When distance learning began at the outset of the pandemic, former farmworker Aracely Fernandez, a resident of the Buena Vista Migrant Center in Watsonville, had no reliable internet access. Her fifth grade son, a student in the Pajaro Valley Unified School District, would need it to continue attending public school.
Dependent on her husband’s income from his job picking strawberries since an injury had taken her off the fields, Fernandez knew that $70 a month for broadband service was not an option for the family’s budget. So when remote learning began in March 2020, she would drive around with her 11-year-old, trying to find a signal strong enough that he wouldn’t get booted from online classes. “We were so frustrated,” she says. “It wasn’t our fault he would get kicked out. We thought, ‘This is how it is.’”
The Pajaro Valley Unified School District, where 79.2% of students are socioeconomically disadvantaged and 40.3% are English learners, set up 4,200 hot spots and distributed over 20,000 Chromebook laptops.
In some cases, hot spots worked, depending on the strength of the cell signal. For those who couldn’t rely on that, the district developed “safe spaces” where students could come to campuses and learn in stable cohorts at the school sites. Still, “students not being able to rely on their internet or hot spot continued to be off of their classroom,” resulting in a “lack of continuity with their education,” PVUSD Superintendent Michelle Rodriguez says.

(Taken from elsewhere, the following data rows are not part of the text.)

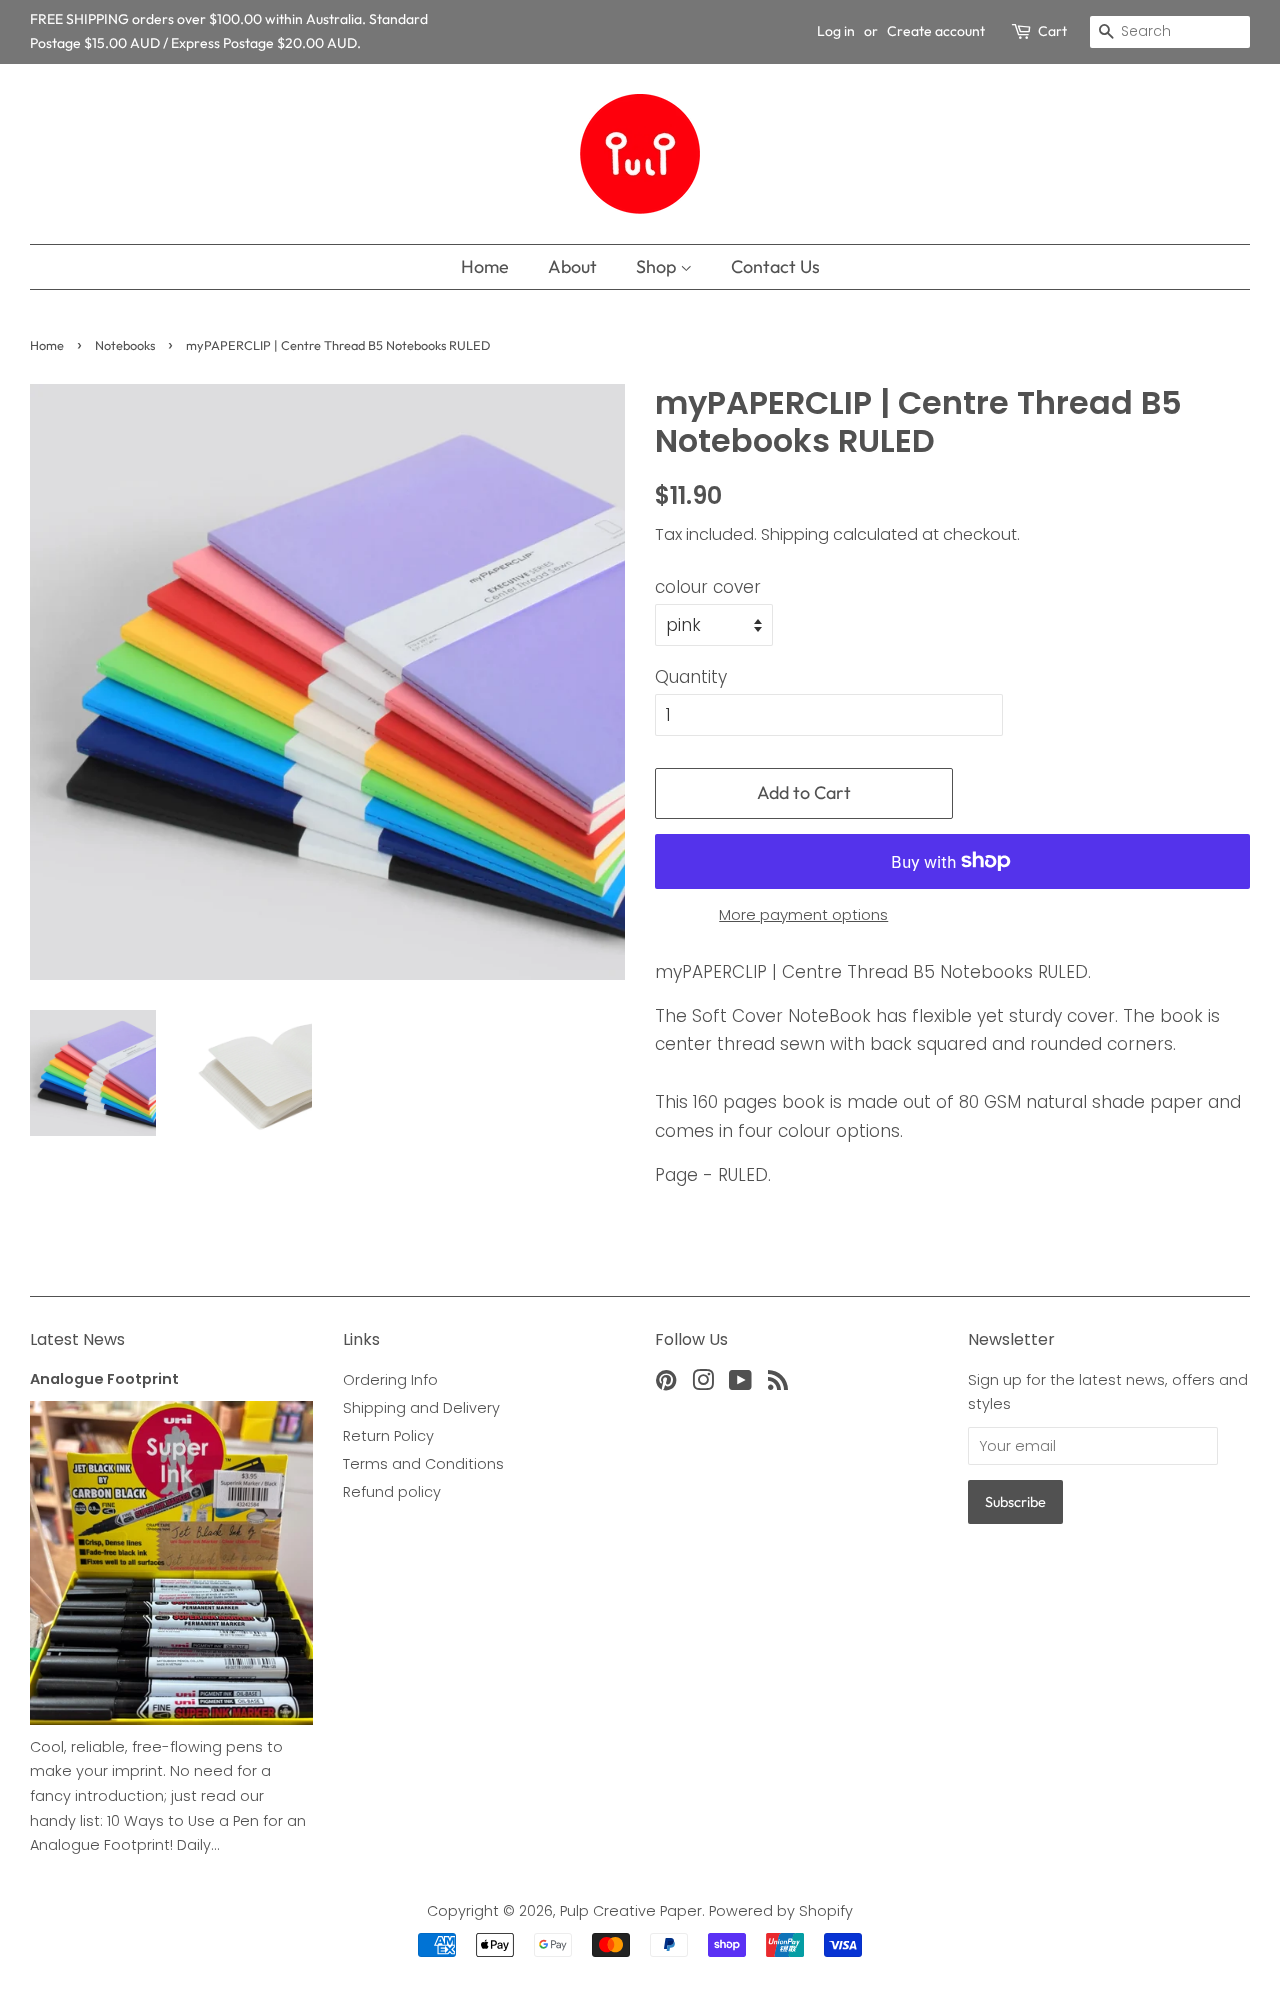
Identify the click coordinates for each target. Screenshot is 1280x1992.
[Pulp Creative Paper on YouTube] (740, 1384)
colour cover (708, 587)
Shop (658, 266)
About (572, 266)
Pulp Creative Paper (631, 1911)
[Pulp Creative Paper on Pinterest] (666, 1384)
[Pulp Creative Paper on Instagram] (703, 1384)
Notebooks (125, 345)
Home (485, 266)
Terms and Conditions (423, 1464)
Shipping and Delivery (421, 1408)
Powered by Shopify (781, 1911)
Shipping (795, 534)
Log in (836, 31)
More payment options (803, 914)
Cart (1052, 31)
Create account (936, 31)
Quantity (691, 677)
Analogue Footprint (104, 1379)
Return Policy (388, 1436)
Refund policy (392, 1492)
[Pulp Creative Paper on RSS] (778, 1384)
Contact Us (775, 266)
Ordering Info (390, 1380)
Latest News (77, 1339)
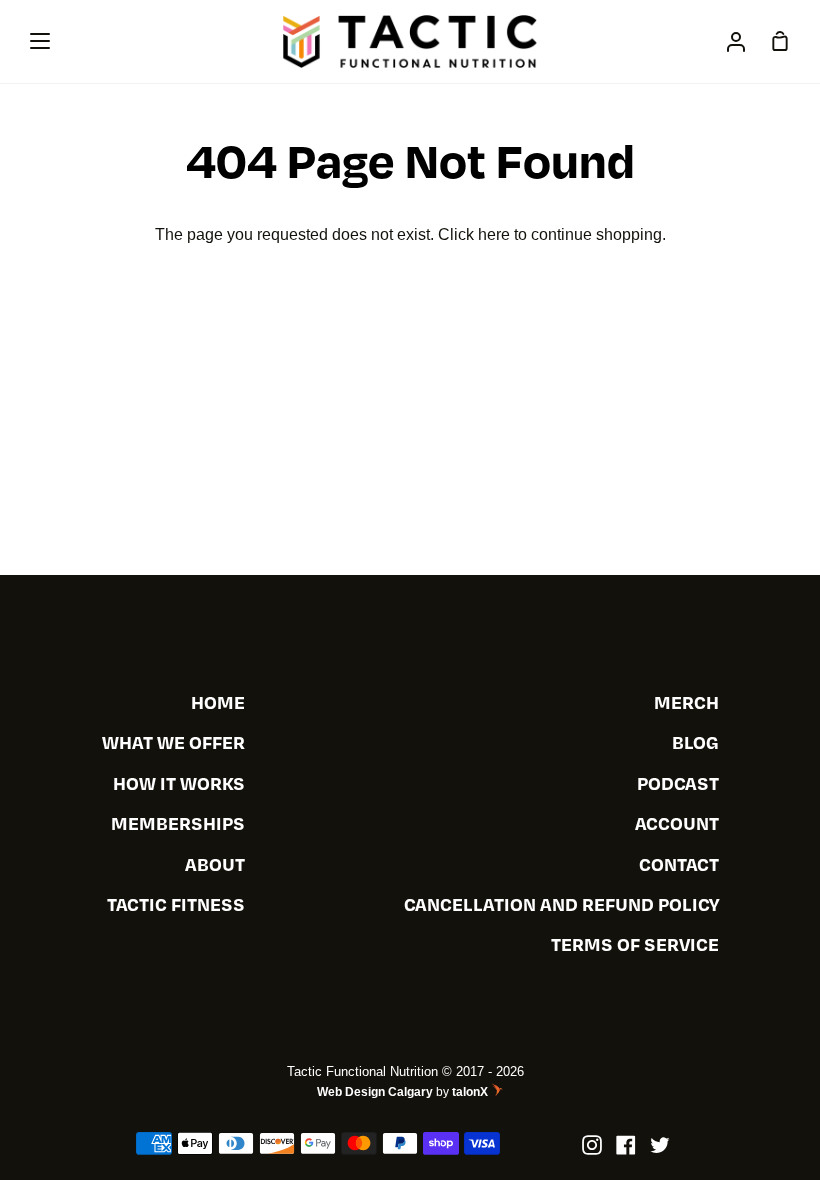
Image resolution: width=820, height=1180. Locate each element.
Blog (695, 742)
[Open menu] (41, 41)
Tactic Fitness (176, 904)
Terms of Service (635, 944)
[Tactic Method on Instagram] (592, 1145)
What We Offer (173, 742)
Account (677, 823)
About (215, 864)
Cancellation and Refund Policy (561, 904)
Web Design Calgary (375, 1092)
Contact (679, 864)
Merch (686, 702)
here (494, 234)
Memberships (178, 823)
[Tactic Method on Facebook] (626, 1145)
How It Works (179, 783)
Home (218, 702)
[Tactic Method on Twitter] (660, 1145)
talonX (471, 1092)
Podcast (678, 783)
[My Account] (736, 41)
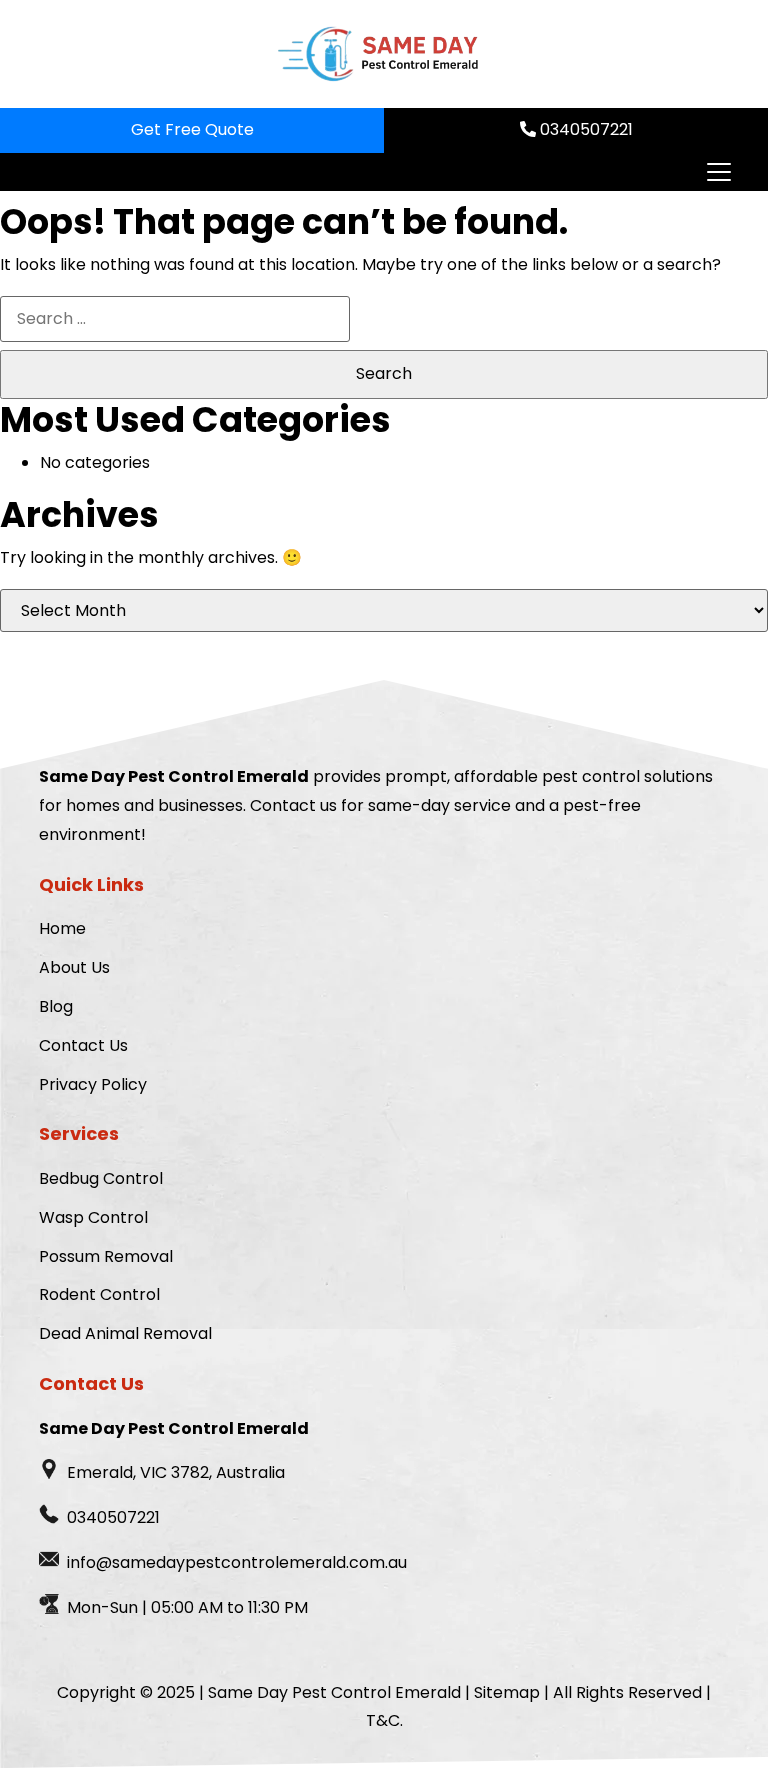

The hot spots were “nice as a Band-Aid solution,” says Juan Morales-Rocha, a UCSC graduate who is an activist, community organizer and design analyst with Microsoft’s Xbox Game Studios Publishing. But hot spots were never going to work for the Buena Vista site. In a place so remote, “it doesn’t fit as intended,” unable to consistently support Google Classroom and Zoom.
This year, that finally changed.
“They gave us internet,” Fernandez says, sounding both pleased and a little surprised. “It is fast; the signal doesn’t go away.” Fernandez is satisfied that she no longer has to drive her son around, searching for a reliable connection they may or may not be able to find.
“This internet works well for us,” she says. “All the neighbors have it. We have no more signal problems.”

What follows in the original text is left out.